Despite this, the economic performance of some of these countries in the early 2000s was poor. However, this situation began to improve in 2005-06 and the stronger performance continued in 2007, with some of the countries experiencing their highest growth rates since the beginning of the decade.
Bucking the trend of slow growth both Austria and Luxembourg have performed well in recent years, with Austria outperforming the EU average for growth since 2003. This impressive performance continued in 2007 and the country posted growth of 3.4 per cent. Luxembourg’s economy grew by 4.5 per cent, the highest rate in the region.
France, Germany, the Netherlands and Switzerland suffered badly at the turn of the century with all of their economies stagnating. For most, growth picked up in 2004, however, German GDP growth averaged just 0.7 per cent between 2001- 2005. Since 2006, all of these countries have begun to show more dynamism. For most growth increased again in 2007 with all posting growth of over two per cent. Both the Netherlands and Switzerland experienced growth of over three per cent with the Netherlands putting in its best economic performance since 2000.
Undoubtedly, the region as a whole has begun to suffer as a result of the turmoil in global financial markets. All the countries in the region have seen their economies begin to slow in 2008. For some the effects have been worse than for others. France is expected to produce the worst performance in 2008 with growth forecast to fall to just 0.8 per cent. In contrast, both Luxembourg and Austria are expected to maintain growth rates above the EU average.
The slowdown comes at a time when the eurozone, which excludes Switzerland, had begun to recover. Unemployment statistics had begun to tumble and the improvements in the labour markets had bolstered consumer confidence which in turn had boosted spending. Decreases in inflation had increased purchasing power but all of the countries have seen inflation increase as food and energy prices have increased.

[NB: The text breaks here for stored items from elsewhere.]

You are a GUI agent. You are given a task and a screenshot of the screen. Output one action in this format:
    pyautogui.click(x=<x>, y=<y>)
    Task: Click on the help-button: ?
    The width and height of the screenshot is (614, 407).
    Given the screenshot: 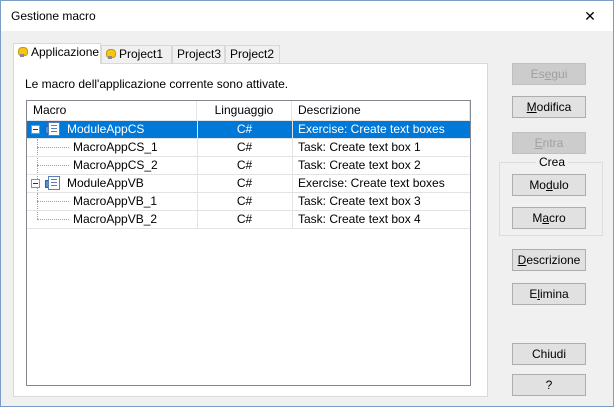 What is the action you would take?
    pyautogui.click(x=549, y=385)
    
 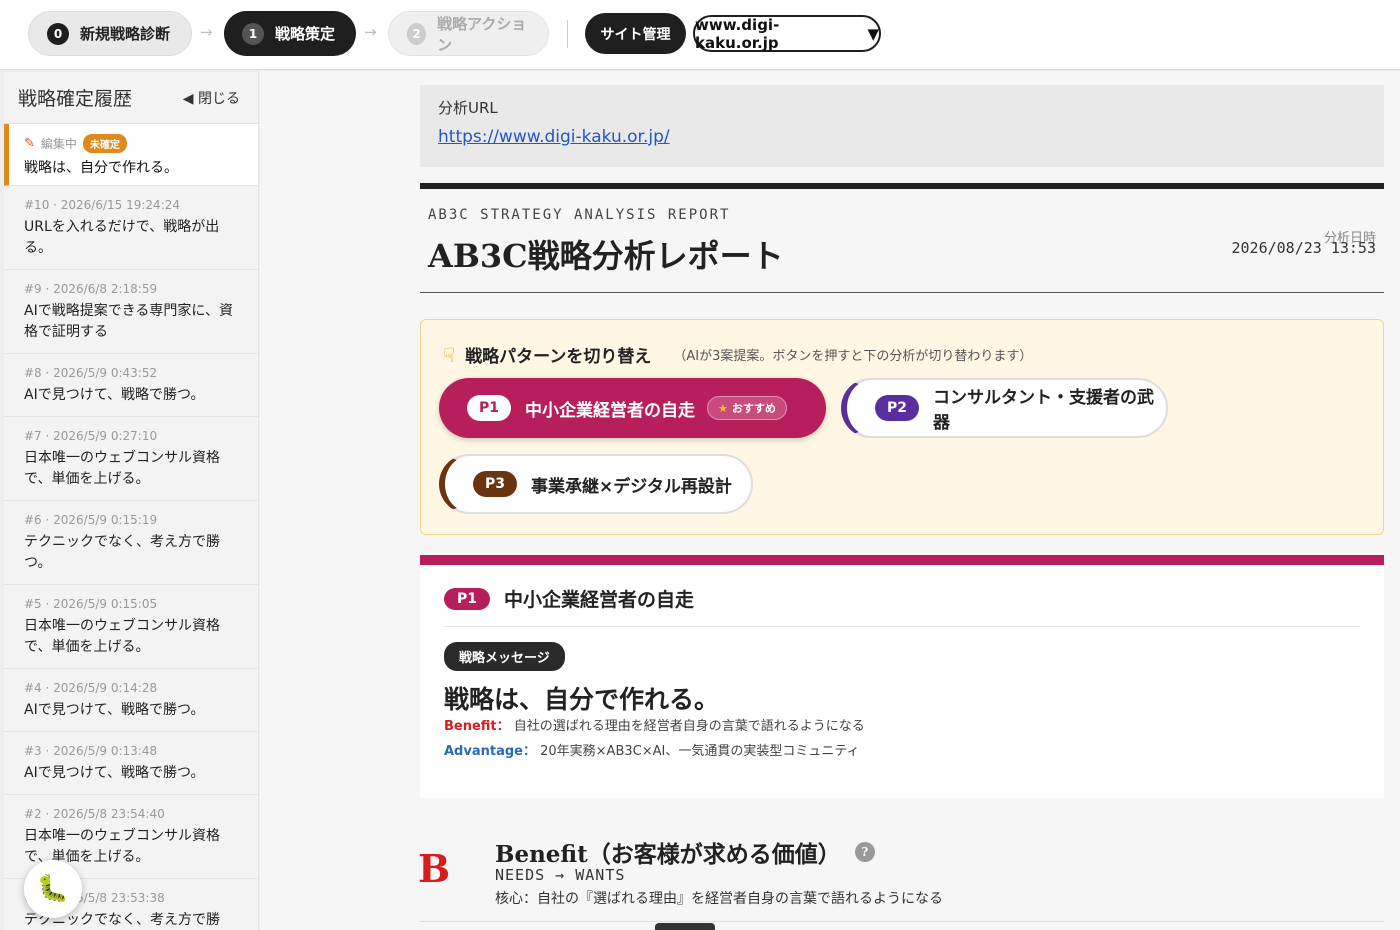 I want to click on step-strategy-planning: 1 戦略策定, so click(x=290, y=34).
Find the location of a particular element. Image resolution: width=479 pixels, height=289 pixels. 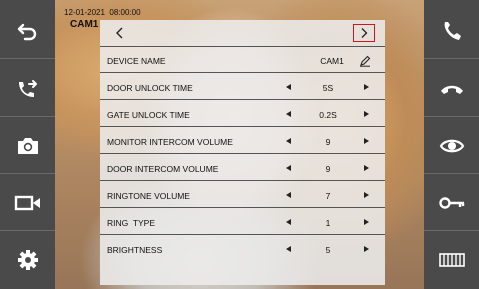

setting-value: 1 is located at coordinates (328, 223).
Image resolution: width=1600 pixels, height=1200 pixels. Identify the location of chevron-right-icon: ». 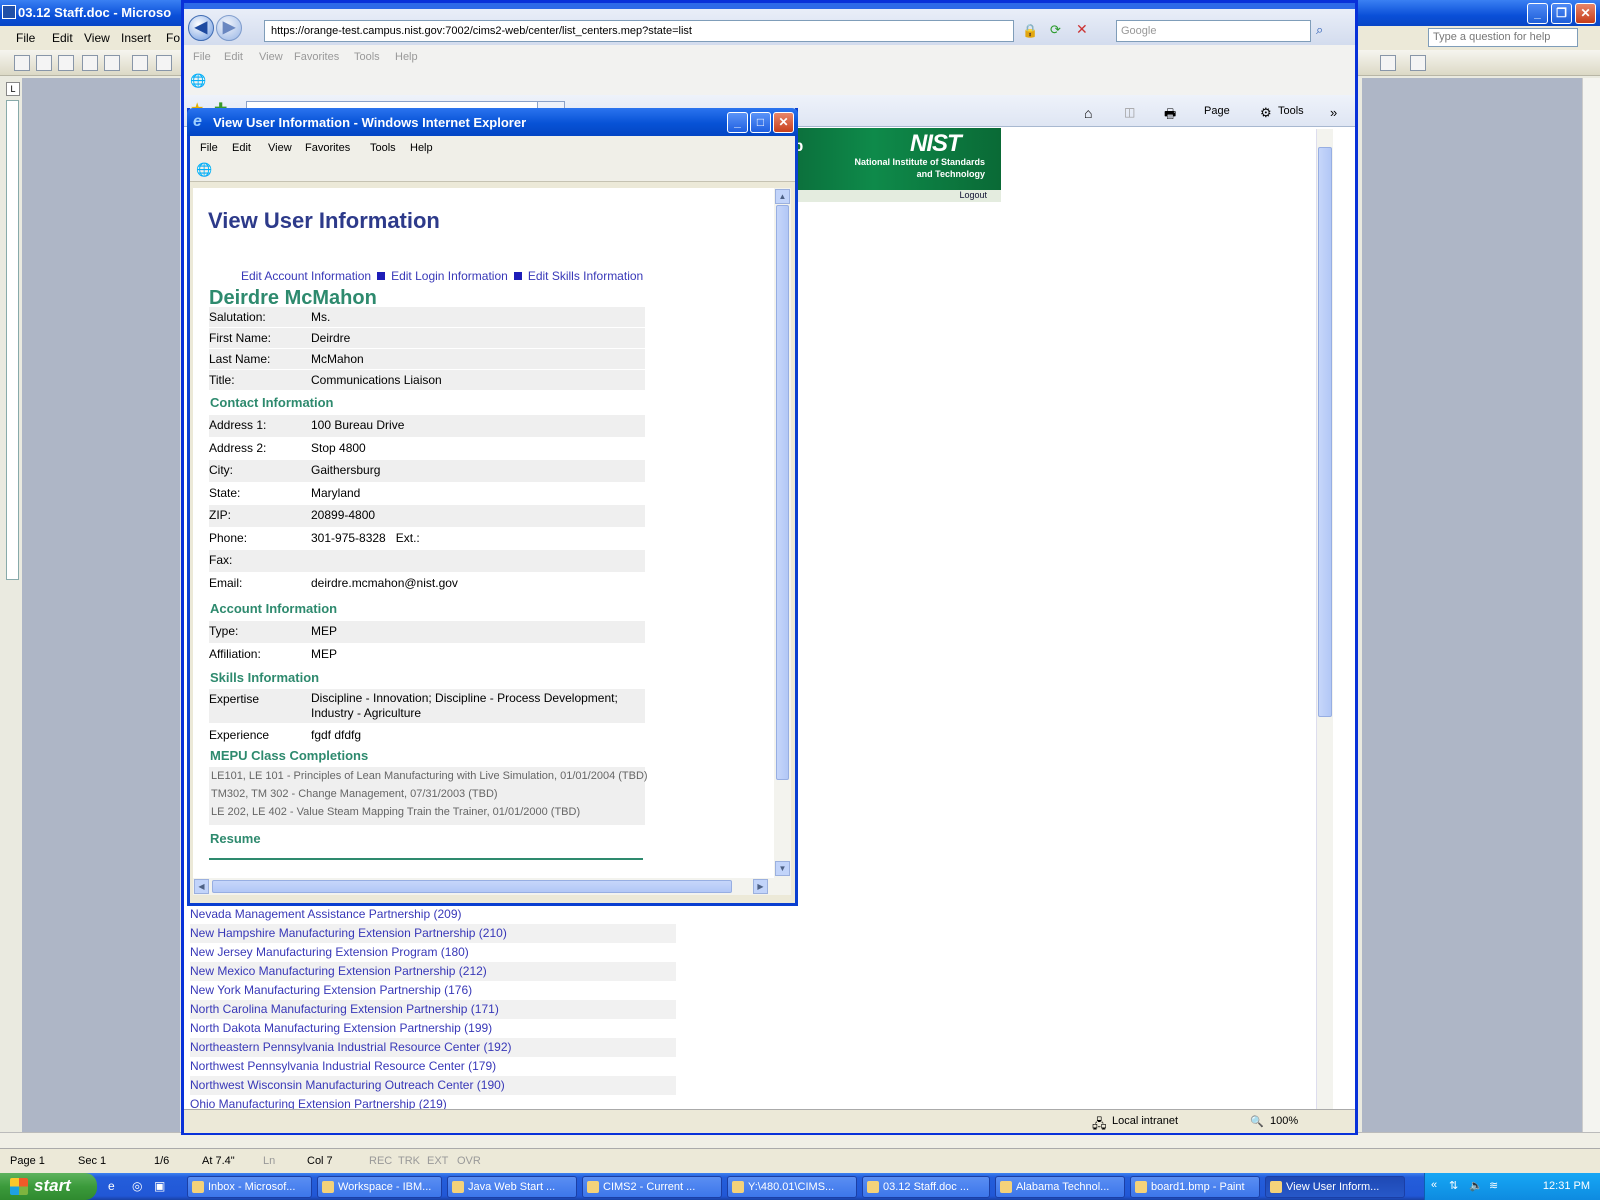
(1334, 112).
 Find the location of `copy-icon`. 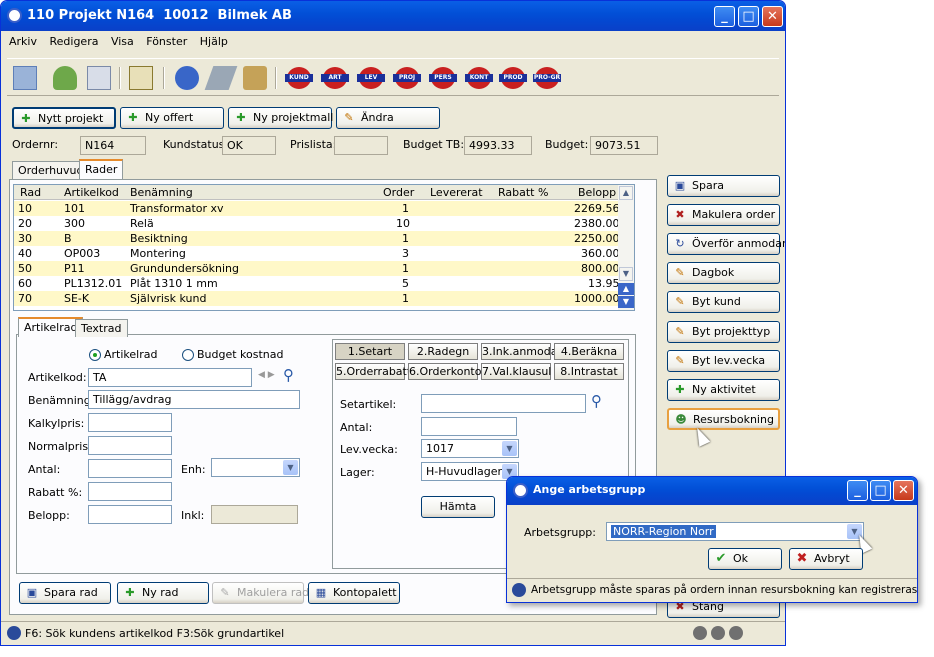

copy-icon is located at coordinates (25, 78).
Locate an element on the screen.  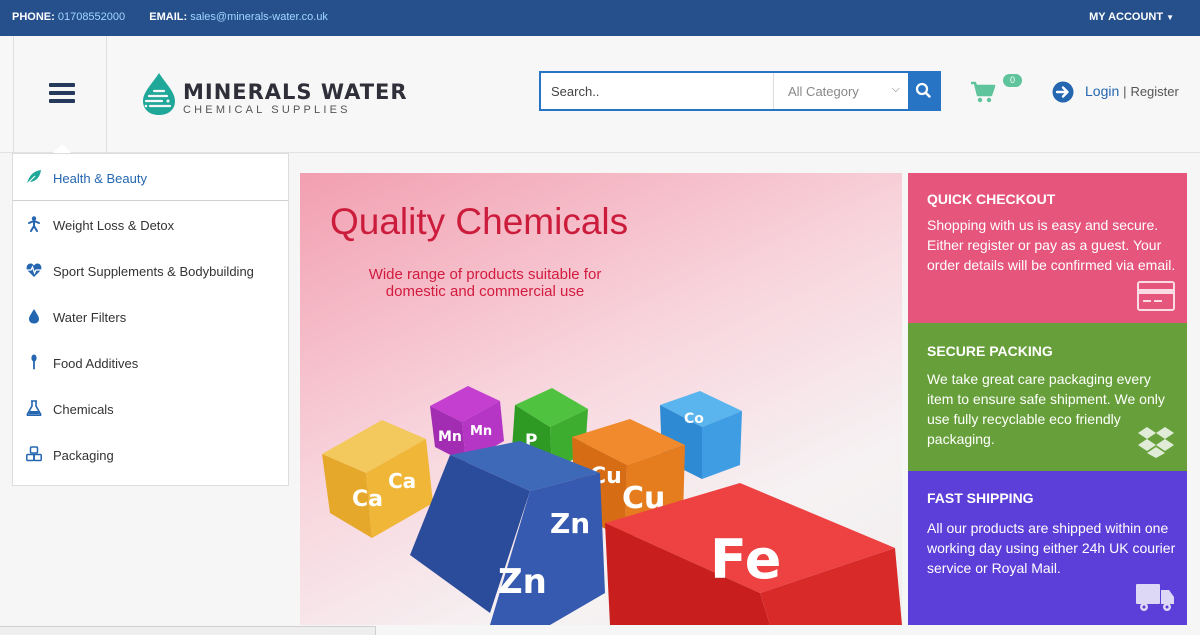
auth-links: Login | Register is located at coordinates (1132, 91).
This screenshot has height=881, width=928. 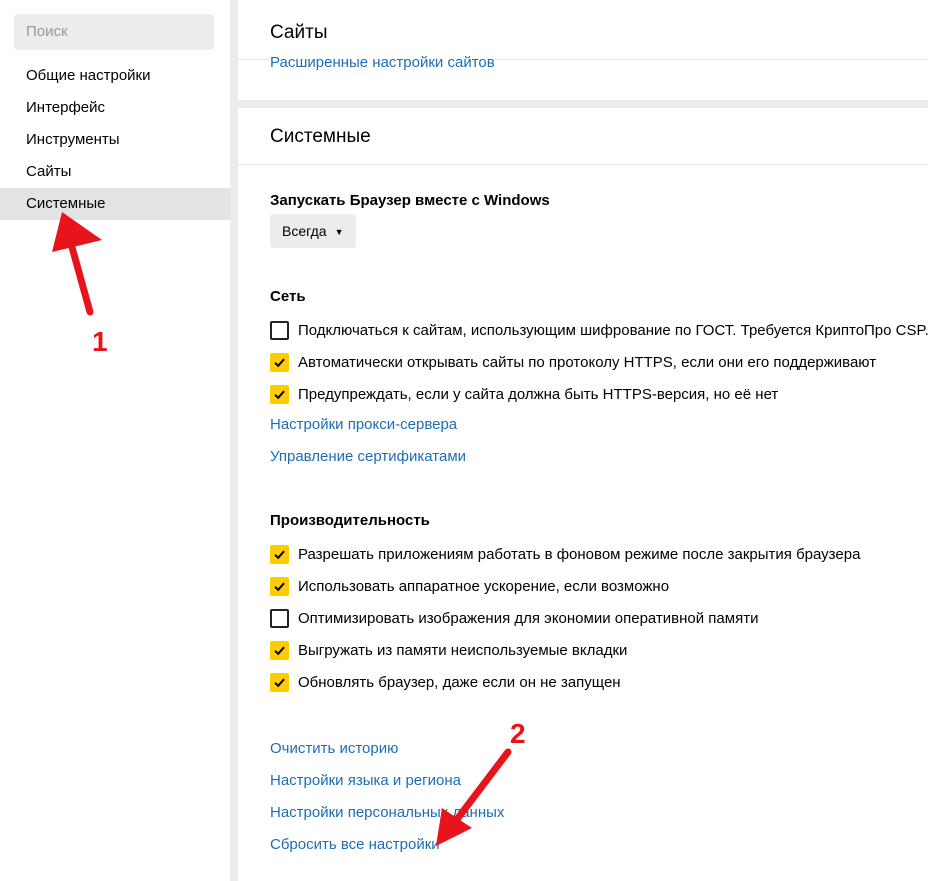 What do you see at coordinates (115, 76) in the screenshot?
I see `sidebar-item-general: Общие настройки` at bounding box center [115, 76].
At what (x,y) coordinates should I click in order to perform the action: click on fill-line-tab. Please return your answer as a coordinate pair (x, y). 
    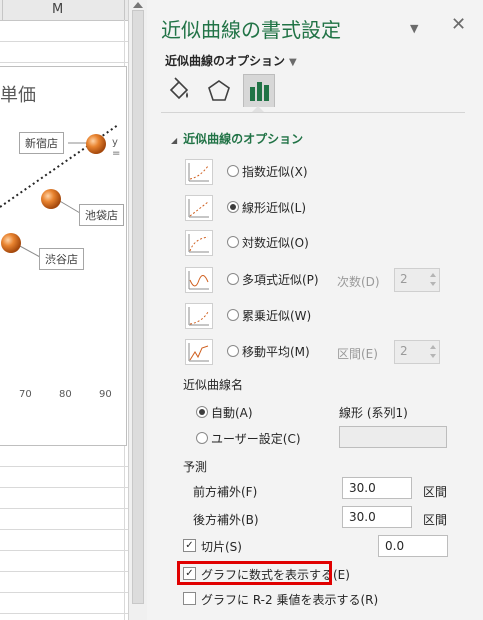
    Looking at the image, I should click on (179, 91).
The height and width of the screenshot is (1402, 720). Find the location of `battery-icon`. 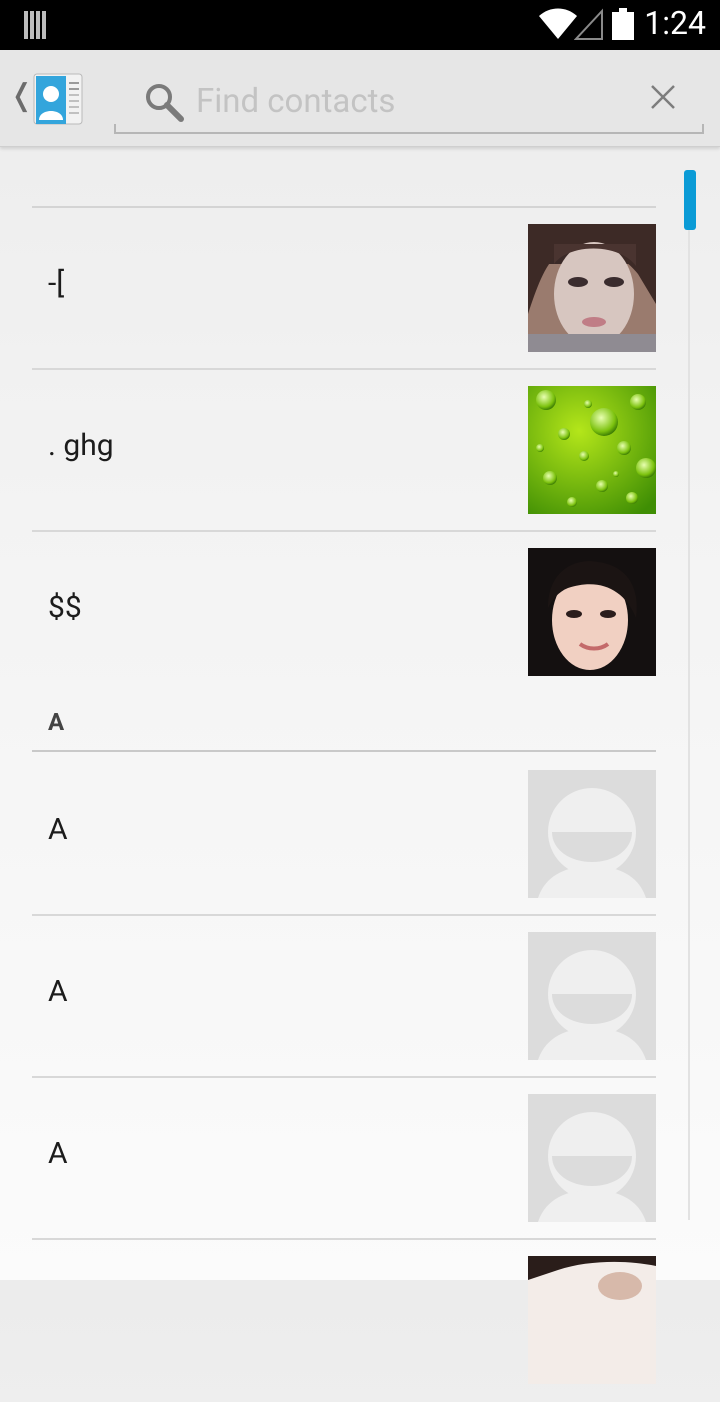

battery-icon is located at coordinates (623, 24).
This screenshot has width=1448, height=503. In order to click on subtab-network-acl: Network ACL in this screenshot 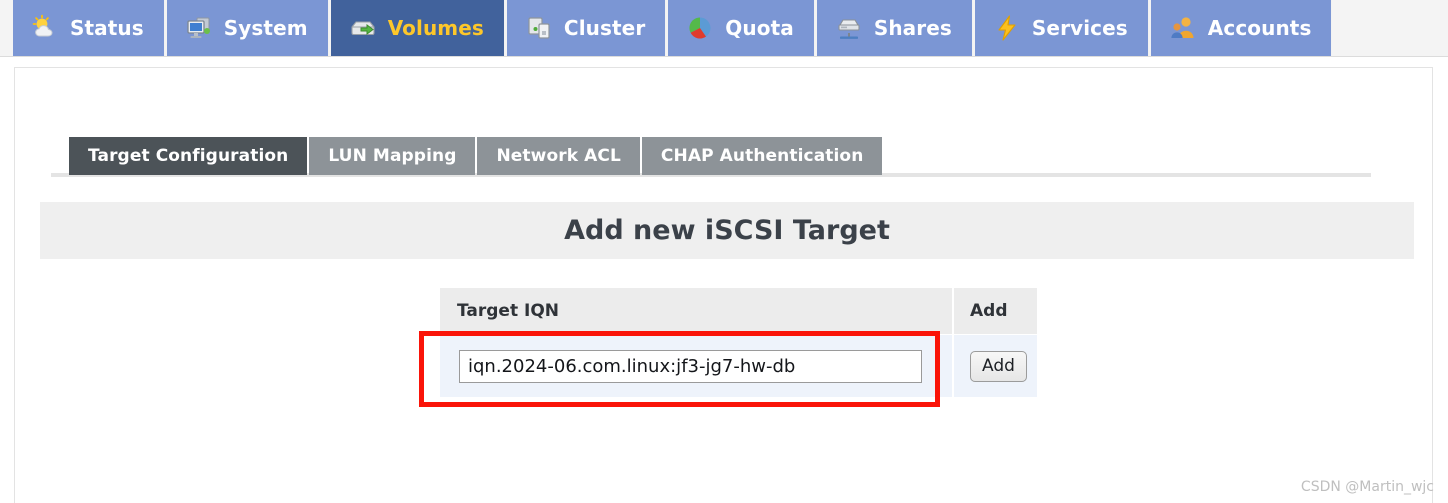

Aside from the overall global economic slowdown, the eurozone’s poor performance in the 2000s has generally been blamed on a lack of sufficient structural reform. It is essential that these countries move ahead with reforms and take the necessary steps toward making their economies more competitive.
The eurozone contracted for the first time since it was established ten years ago in the second quarter of 2008. Initially the IMF had forecast that the eurozone would see growth by 1.4 per cent. However, the region is now experiencing a recession.
Both The Netherlands And Switzerland Experienced Growth Of Over Three Per Cent With The Netherlands Putting In Its Best Economic Performance Since 2000.